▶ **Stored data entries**
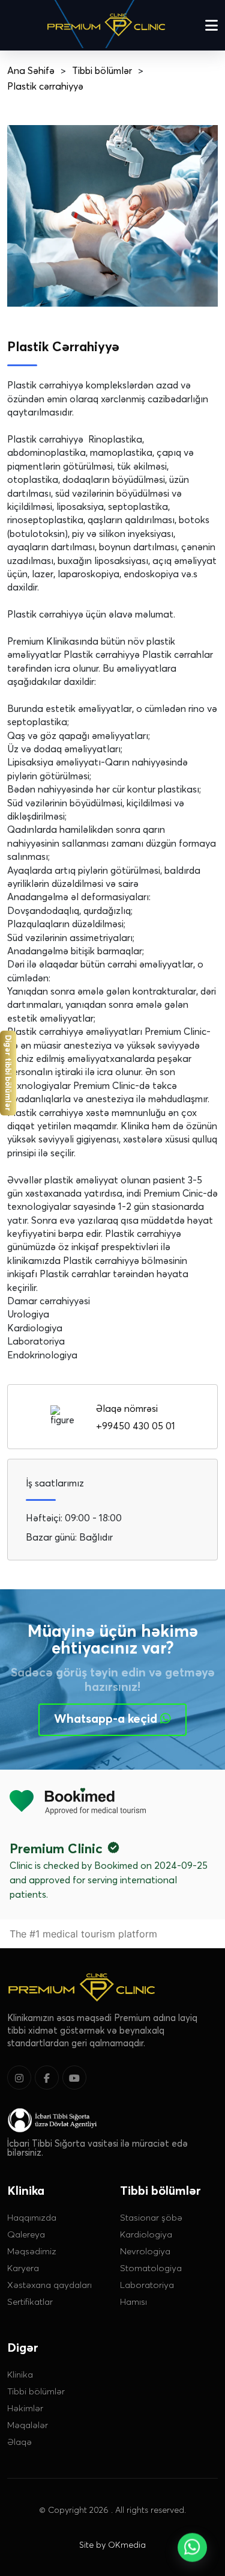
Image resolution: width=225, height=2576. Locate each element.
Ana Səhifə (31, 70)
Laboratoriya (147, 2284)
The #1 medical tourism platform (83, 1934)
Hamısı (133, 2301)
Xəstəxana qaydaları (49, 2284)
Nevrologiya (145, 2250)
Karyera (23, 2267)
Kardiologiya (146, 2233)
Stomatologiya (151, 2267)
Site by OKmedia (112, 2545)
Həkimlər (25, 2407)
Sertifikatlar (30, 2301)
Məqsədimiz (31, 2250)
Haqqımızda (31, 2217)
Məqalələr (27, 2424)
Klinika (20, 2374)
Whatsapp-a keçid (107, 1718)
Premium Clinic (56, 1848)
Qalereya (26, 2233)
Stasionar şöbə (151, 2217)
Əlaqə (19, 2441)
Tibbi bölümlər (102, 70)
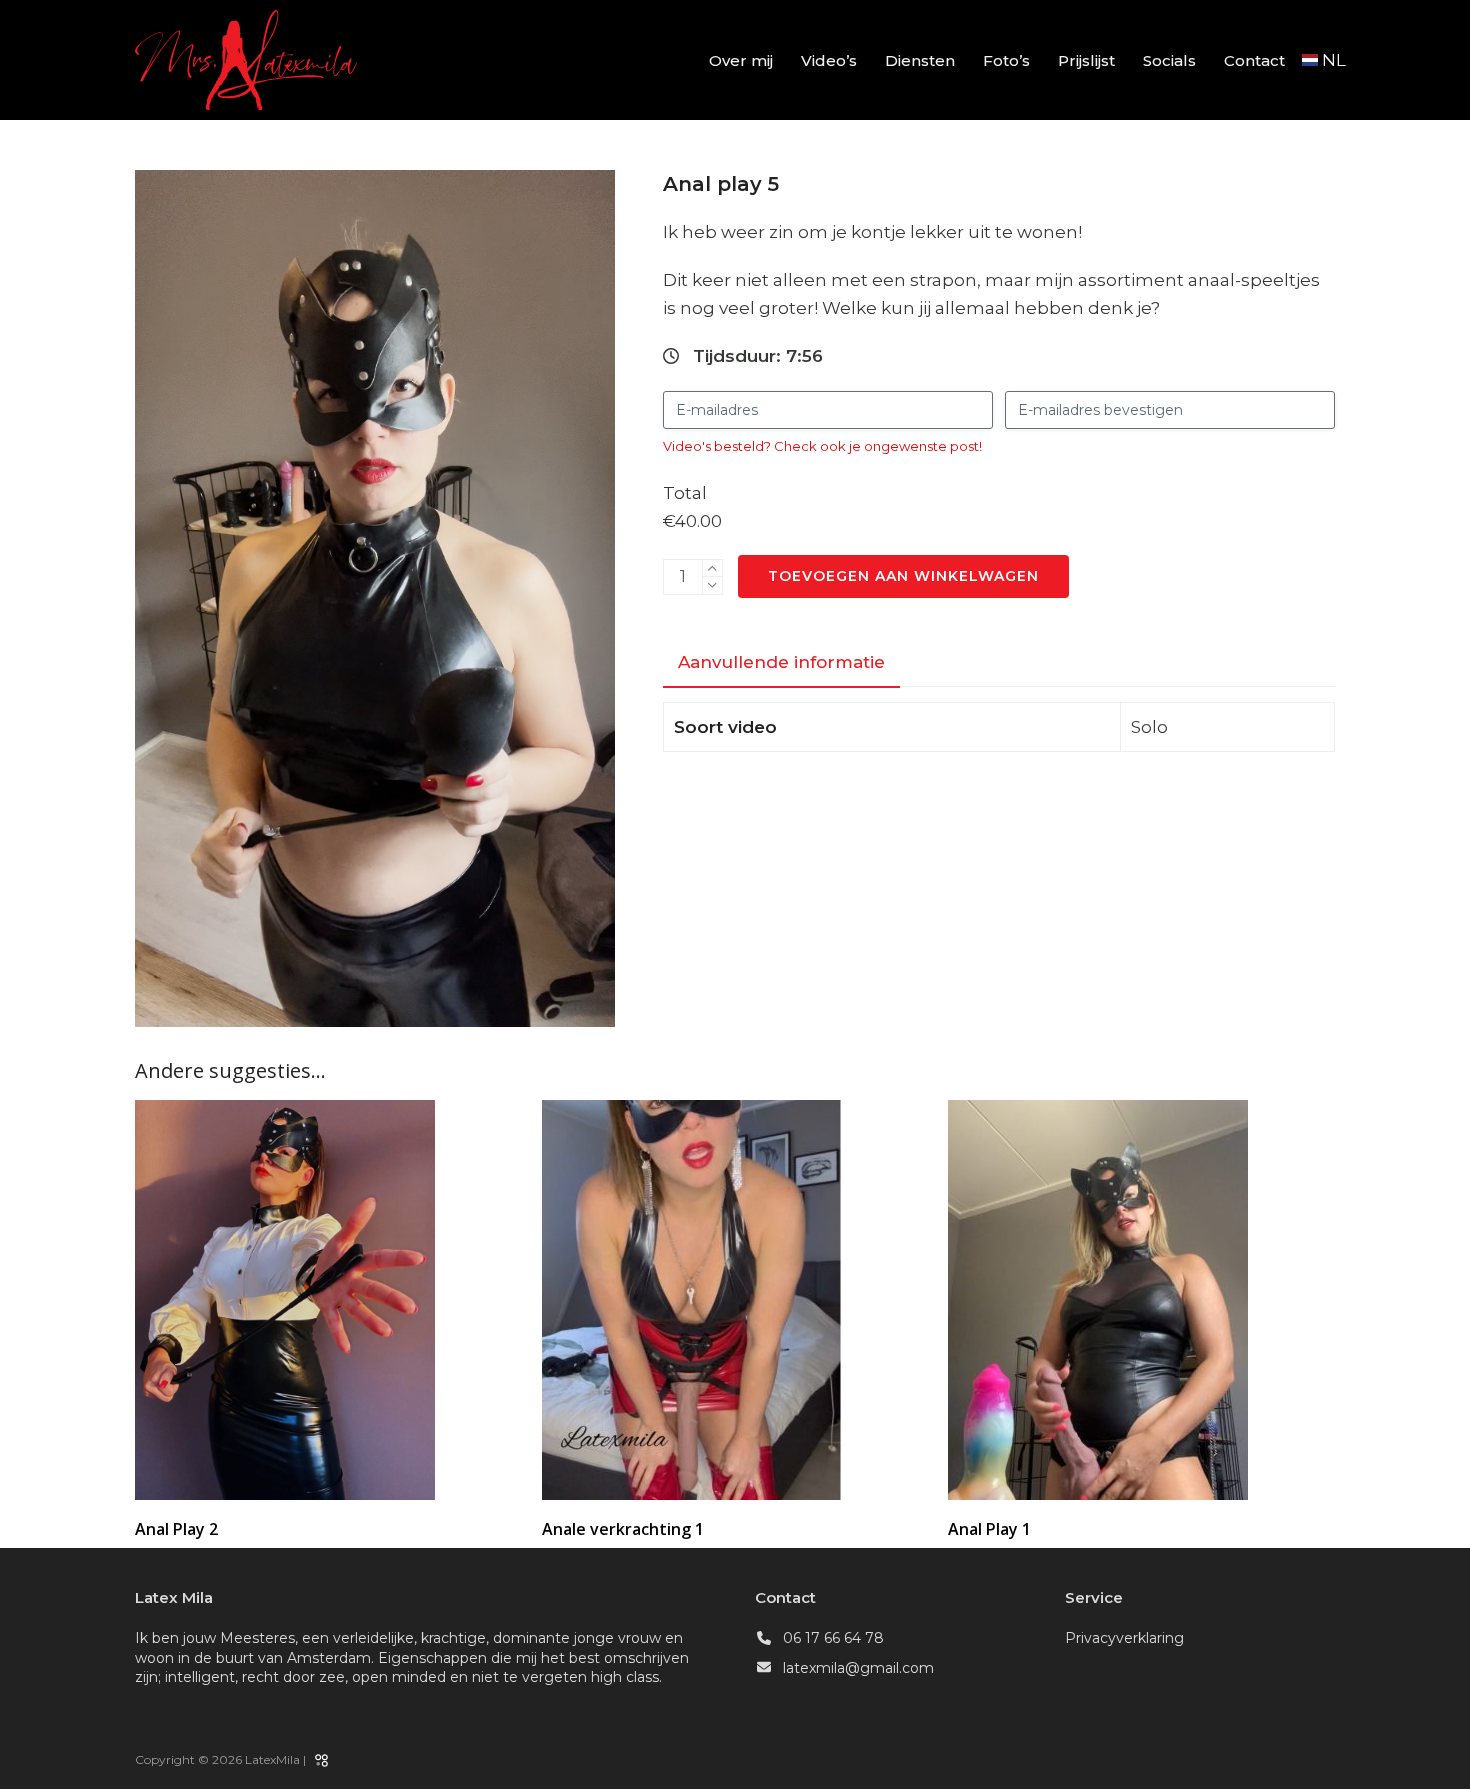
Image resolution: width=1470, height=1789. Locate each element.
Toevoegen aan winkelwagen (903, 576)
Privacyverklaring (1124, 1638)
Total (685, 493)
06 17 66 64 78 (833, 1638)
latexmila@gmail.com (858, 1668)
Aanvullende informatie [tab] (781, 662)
* * *
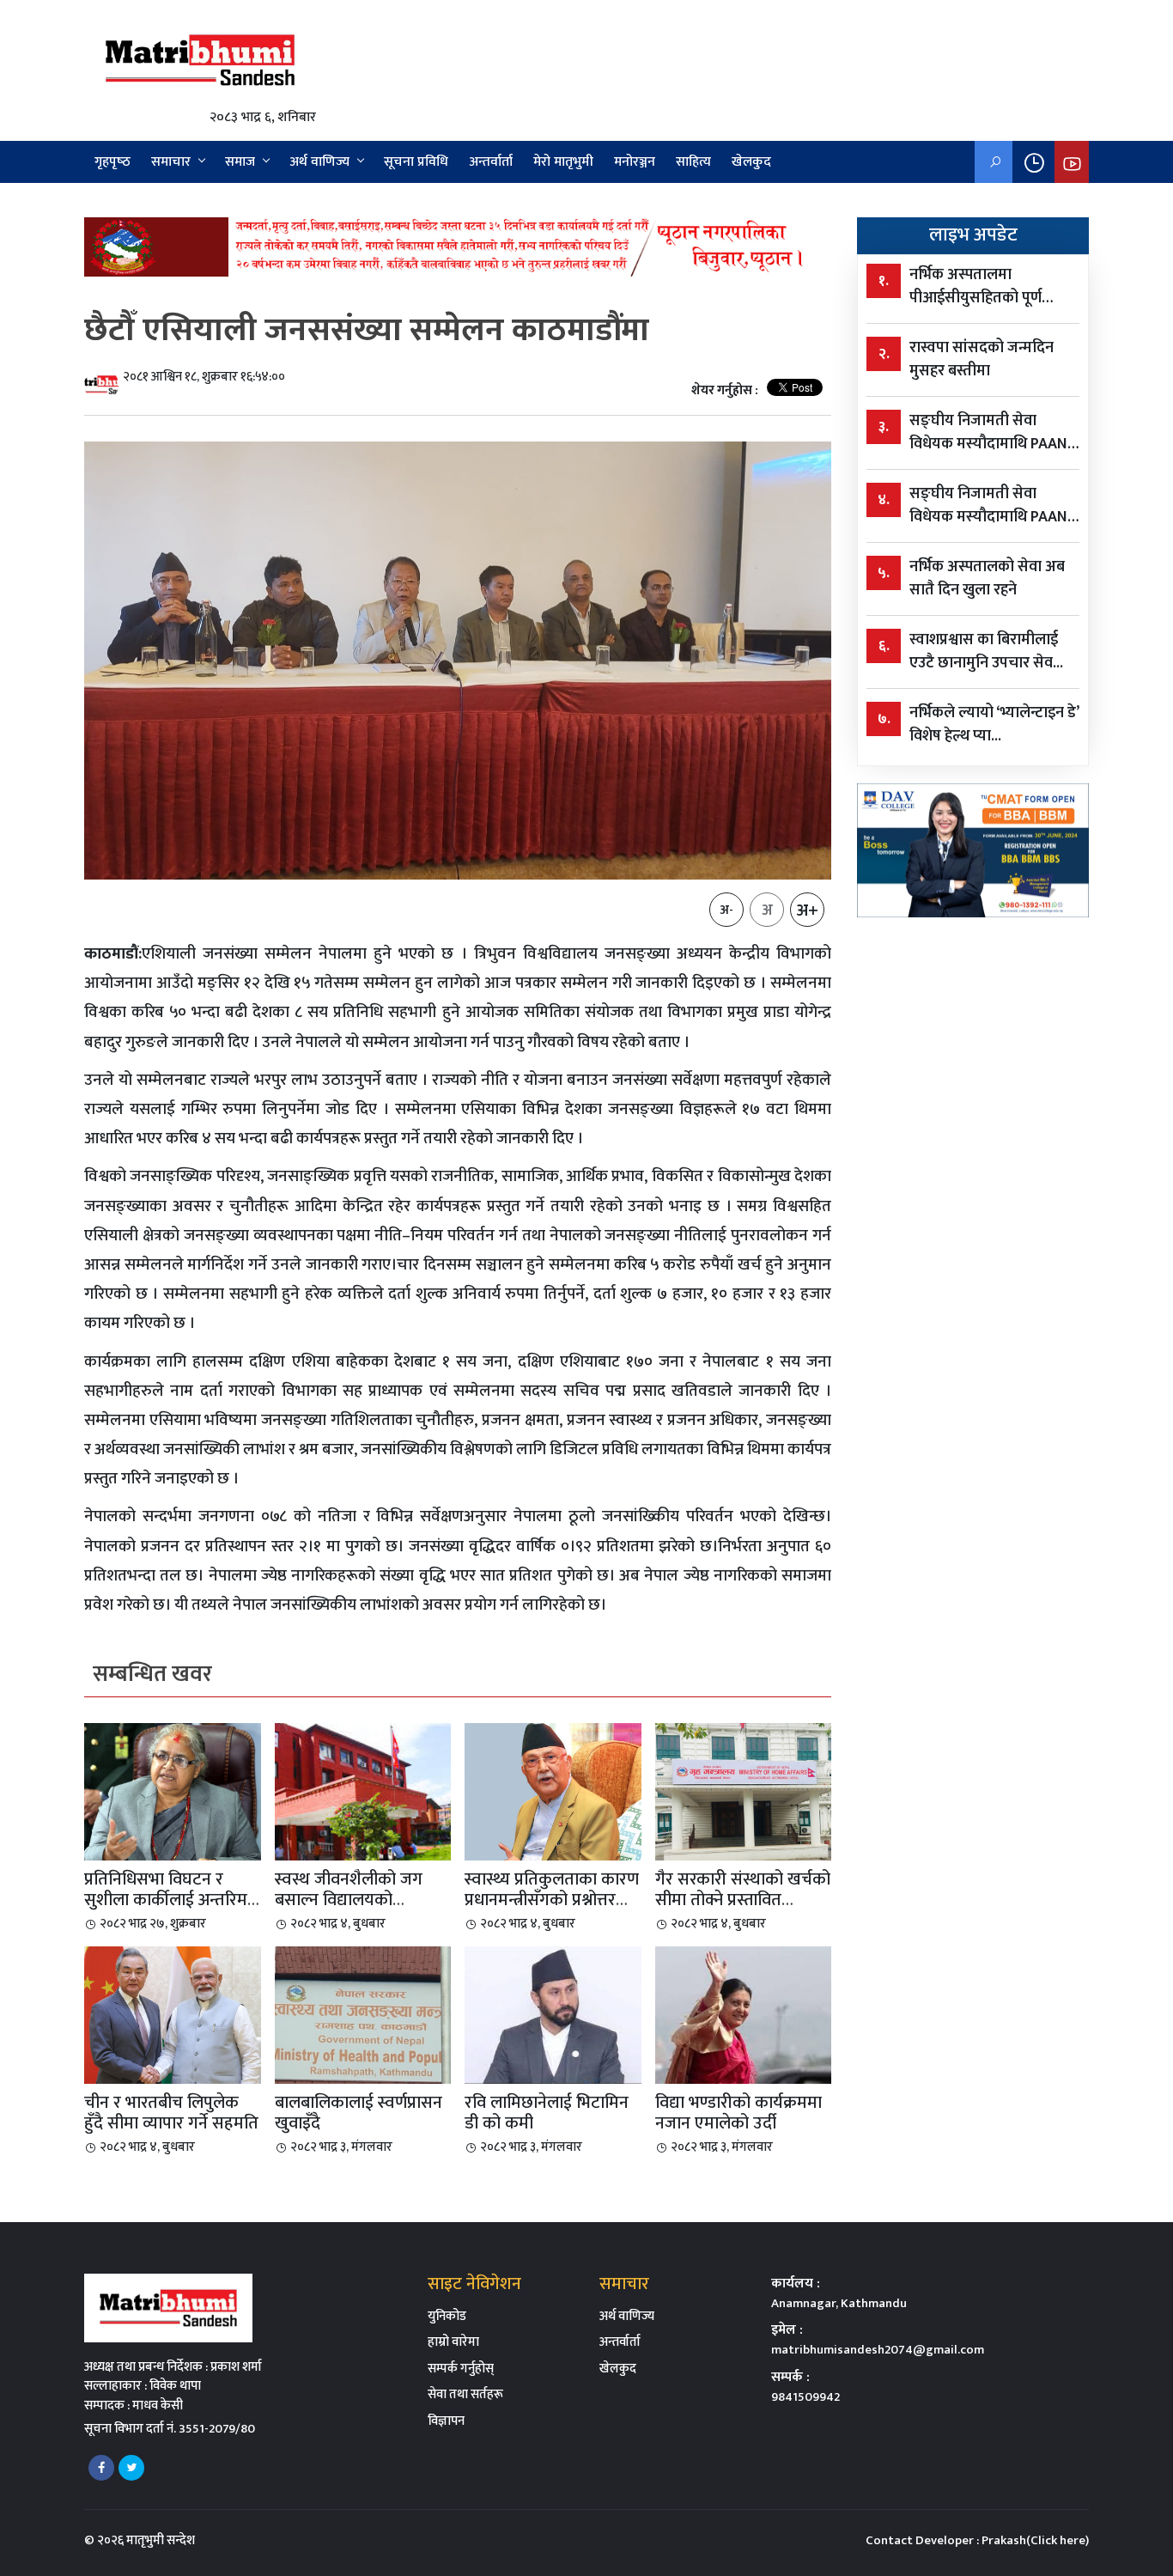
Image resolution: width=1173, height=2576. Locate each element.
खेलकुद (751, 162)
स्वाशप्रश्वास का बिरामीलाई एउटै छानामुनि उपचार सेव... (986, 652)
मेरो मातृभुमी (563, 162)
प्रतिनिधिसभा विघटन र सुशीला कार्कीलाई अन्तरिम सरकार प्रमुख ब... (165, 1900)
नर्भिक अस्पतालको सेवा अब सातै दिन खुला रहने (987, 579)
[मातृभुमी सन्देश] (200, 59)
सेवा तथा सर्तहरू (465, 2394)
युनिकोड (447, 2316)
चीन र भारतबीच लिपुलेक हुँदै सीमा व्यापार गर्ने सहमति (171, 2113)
---
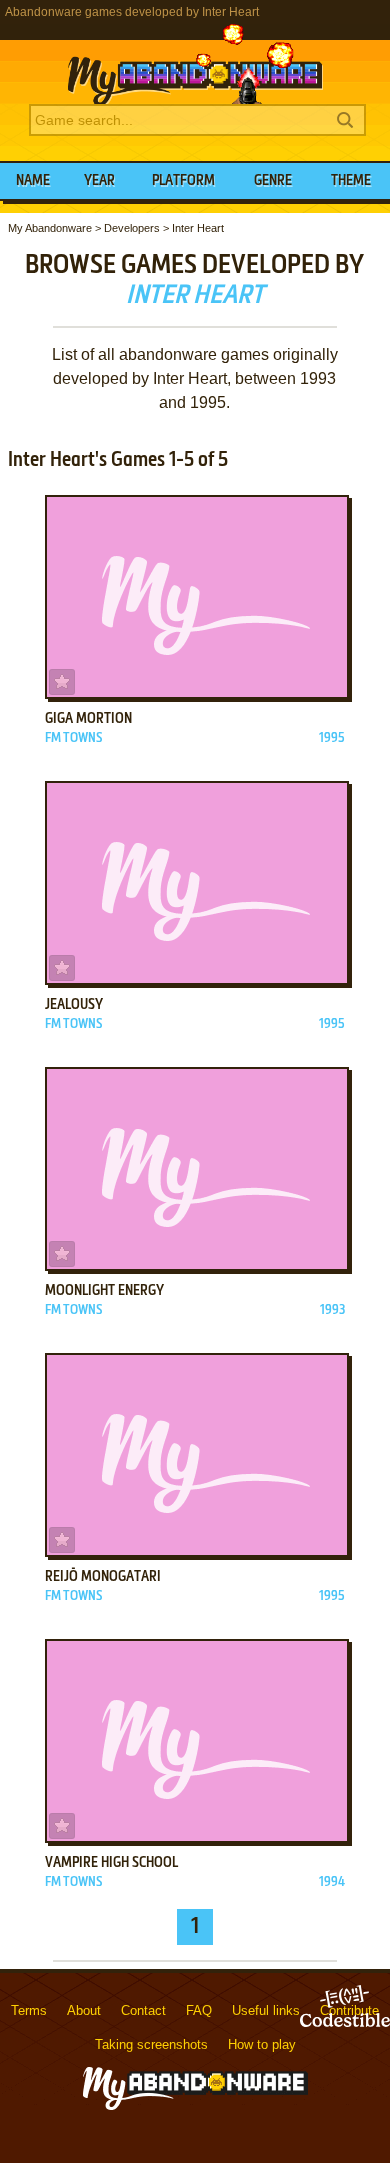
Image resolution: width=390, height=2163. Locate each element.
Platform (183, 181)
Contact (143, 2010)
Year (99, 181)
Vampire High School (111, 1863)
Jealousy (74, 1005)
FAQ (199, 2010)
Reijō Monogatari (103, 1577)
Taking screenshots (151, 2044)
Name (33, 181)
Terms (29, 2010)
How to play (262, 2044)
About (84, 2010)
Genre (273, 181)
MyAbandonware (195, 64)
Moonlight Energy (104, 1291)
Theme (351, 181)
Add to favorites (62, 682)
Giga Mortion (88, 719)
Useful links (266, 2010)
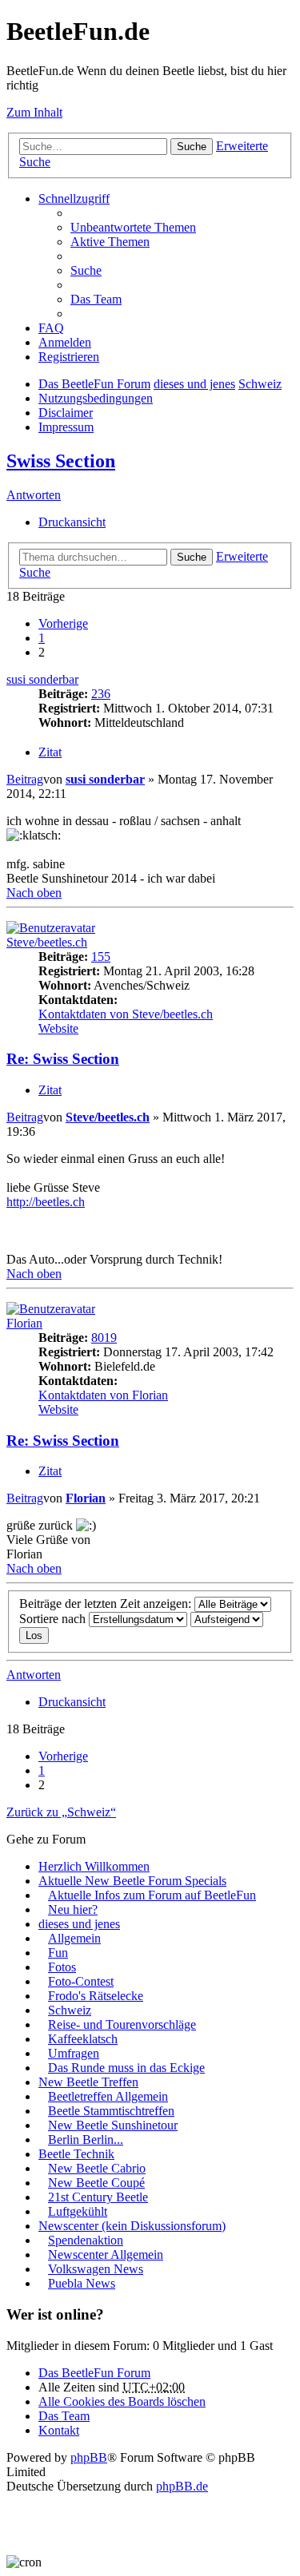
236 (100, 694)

▶ **EXERCISE PROMPT**
Each line between the one holding "Hamısı (133, 2301)" and the one holding "Aanvullende informatie [tab] (781, 662)", inclusive, should be copied exactly as it appears above, and pictures should be omitted.

▶ **SOLUTION TO THIS EXERCISE**
Hamısı (133, 2301)
Xəstəxana qaydaları (49, 2284)
Nevrologiya (145, 2250)
Karyera (23, 2267)
Kardiologiya (146, 2233)
Stomatologiya (151, 2267)
Site by OKmedia (112, 2545)
Həkimlər (25, 2407)
Sertifikatlar (30, 2301)
Məqsədimiz (31, 2250)
Haqqımızda (31, 2217)
Məqalələr (27, 2424)
Klinika (20, 2374)
Whatsapp-a keçid (107, 1718)
Premium Clinic (56, 1848)
Qalereya (26, 2233)
Stasionar şöbə (151, 2217)
Əlaqə (19, 2441)
Tibbi bölümlər (102, 70)
Image resolution: width=1470, height=1789. Locate each element.
Toevoegen aan winkelwagen (903, 576)
Privacyverklaring (1124, 1638)
Total (685, 493)
06 17 66 64 78 (833, 1638)
latexmila@gmail.com (858, 1668)
Aanvullende informatie [tab] (781, 662)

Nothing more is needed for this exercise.